Some lines of the records below include the word "info". Report how many, and write nothing besides the number.

• [Provided material]
──────────
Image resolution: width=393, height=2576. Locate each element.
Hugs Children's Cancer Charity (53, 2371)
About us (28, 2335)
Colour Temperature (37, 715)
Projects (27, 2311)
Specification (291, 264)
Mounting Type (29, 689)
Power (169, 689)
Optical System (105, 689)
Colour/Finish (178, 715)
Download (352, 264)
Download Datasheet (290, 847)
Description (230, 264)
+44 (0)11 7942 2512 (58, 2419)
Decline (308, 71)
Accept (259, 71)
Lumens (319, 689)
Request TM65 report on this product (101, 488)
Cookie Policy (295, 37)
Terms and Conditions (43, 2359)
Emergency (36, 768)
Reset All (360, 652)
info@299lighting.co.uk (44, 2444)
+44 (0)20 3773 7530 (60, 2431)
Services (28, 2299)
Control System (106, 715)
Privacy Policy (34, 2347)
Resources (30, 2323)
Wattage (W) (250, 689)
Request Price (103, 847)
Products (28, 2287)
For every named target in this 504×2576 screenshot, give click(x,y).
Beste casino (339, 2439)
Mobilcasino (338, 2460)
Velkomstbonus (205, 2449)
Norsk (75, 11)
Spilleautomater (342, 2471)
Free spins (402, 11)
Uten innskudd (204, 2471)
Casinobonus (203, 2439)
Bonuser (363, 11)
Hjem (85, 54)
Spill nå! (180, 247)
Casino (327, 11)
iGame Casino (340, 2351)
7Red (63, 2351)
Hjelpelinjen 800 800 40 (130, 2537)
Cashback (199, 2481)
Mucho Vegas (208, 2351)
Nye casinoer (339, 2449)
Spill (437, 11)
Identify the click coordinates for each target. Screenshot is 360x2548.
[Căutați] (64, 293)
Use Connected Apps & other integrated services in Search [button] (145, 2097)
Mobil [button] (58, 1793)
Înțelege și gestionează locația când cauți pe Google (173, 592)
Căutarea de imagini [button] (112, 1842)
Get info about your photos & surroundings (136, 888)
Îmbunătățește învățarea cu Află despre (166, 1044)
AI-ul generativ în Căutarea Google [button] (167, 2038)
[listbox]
──────────
• [Answer for the task]
2